Saksi-Saksi Yehuwa memandang Alkitab sebagai Firman Allah yang terilham. Maka, mereka menganggap serius apa yang dikatakannya tentang perkawinan. Perhatikan apa yang Alkitab katakan untuk menjawab pertanyaan-pertanyaan berikut:
▪ Apakah Saksi-Saksi Yehuwa menganjurkan para anggotanya untuk berpisah dengan pasangan hidup yang bukan Saksi? Tidak. Rasul Paulus menulis, ”Jika seorang saudara mempunyai istri yang tidak percaya, namun wanita itu setuju untuk tinggal bersamanya, janganlah ia meninggalkan dia; dan seorang wanita yang mempunyai suami yang tidak percaya, namun pria itu setuju untuk tinggal bersamanya, janganlah ia meninggalkan suaminya.” (1 Korintus 7:12, 13) Saksi-Saksi Yehuwa berpegang pada perintah ini.

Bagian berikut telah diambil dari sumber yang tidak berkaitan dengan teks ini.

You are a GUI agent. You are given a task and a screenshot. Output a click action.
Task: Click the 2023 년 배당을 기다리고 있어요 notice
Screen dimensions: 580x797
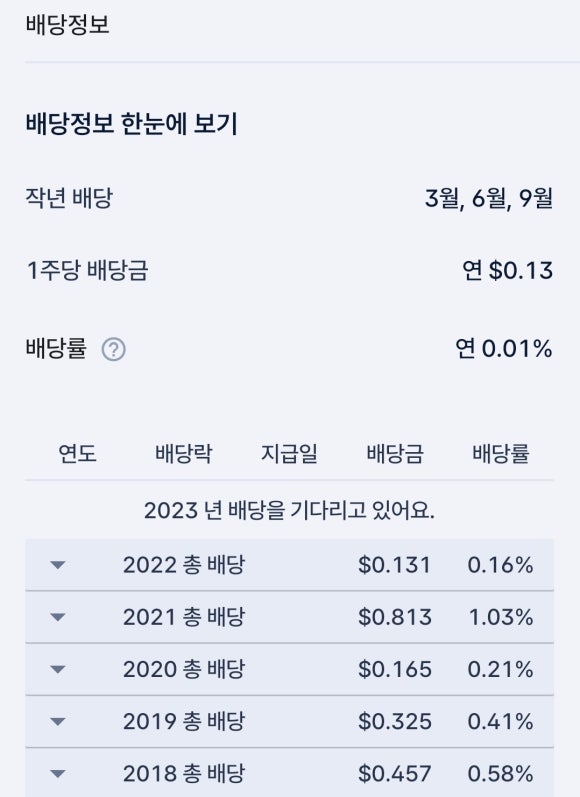point(289,510)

▪ Apakah seorang istri yang adalah Saksi Yehuwa dianjurkan untuk mengabaikan keinginan suami yang tidak seiman? Tidak. Rasul Paulus menulis, ”Hai, istri-istri, tunduklah kepada suamimu, agar jika ada yang tidak taat kepada firman itu, mereka dapat dimenangkan tanpa perkataan melalui tingkah laku istri mereka, karena telah menjadi saksi mata dari tingkah lakumu yang murni yang disertai respek yang dalam.”—1 Petrus 3:1, 2.

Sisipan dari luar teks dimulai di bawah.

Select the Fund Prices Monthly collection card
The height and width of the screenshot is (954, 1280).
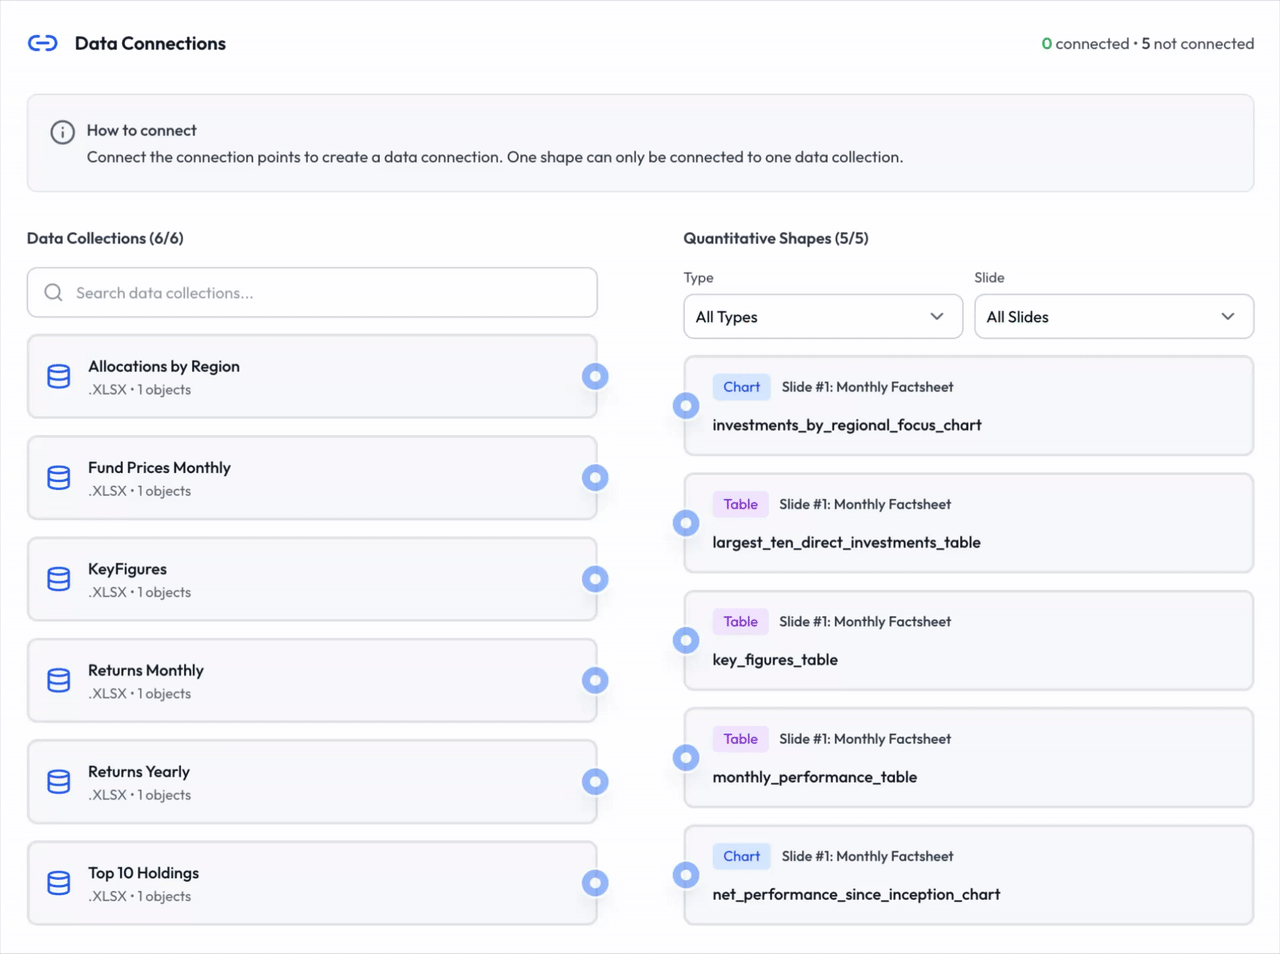312,478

▪ Apakah Saksi-Saksi Yehuwa mengajarkan bahwa wewenang suami adalah mutlak? Tidak. Rasul Paulus mengatakan, ”Aku ingin kamu mengetahui bahwa kepala dari setiap pria adalah Kristus; selanjutnya kepala dari seorang wanita adalah pria; selanjutnya kepala dari Kristus adalah Allah.” (1 Korintus 11:3) Seorang istri Kristen akan merespek suaminya sebagai kepala keluarga. Namun, wewenang suami tidak mutlak. Ia bertanggung jawab kepada Allah dan Kristus. Karena itu, apabila seorang suami memerintahkan agar istrinya berperilaku dengan cara yang melanggar hukum Allah, seorang istri Kristen akan ”menaati Allah sebagai penguasa sebaliknya daripada manusia”.—Kisah 5:29.
▪ Apakah Saksi-Saksi Yehuwa mengajarkan bahwa tidak boleh ada perceraian? Tidak. Yesus Kristus mengatakan, ”Aku mengatakan kepadamu bahwa barang siapa menceraikan istrinya, kecuali atas dasar percabulan [amoralitas seksual], dan menikah dengan orang lain, berbuat zina.” (Matius 19:9) Karena itu, Saksi-Saksi Yehuwa menganut pandangan Yesus bahwa perzinaan dapat dijadikan dasar untuk perceraian. Tetapi, mereka juga memiliki kepercayaan yang teguh bahwa perkawinan tidak boleh dibatalkan karena alasan sepele. Mereka menganjurkan para anggotanya untuk berpegang pada kata-kata Yesus, ”Seorang pria akan meninggalkan bapaknya dan ibunya dan akan berpaut pada istrinya, dan keduanya akan menjadi satu daging. . . . Oleh karena itu, apa yang telah Allah letakkan di bawah satu kuk hendaknya tidak dipisahkan manusia.”—Matius 19:5, 6.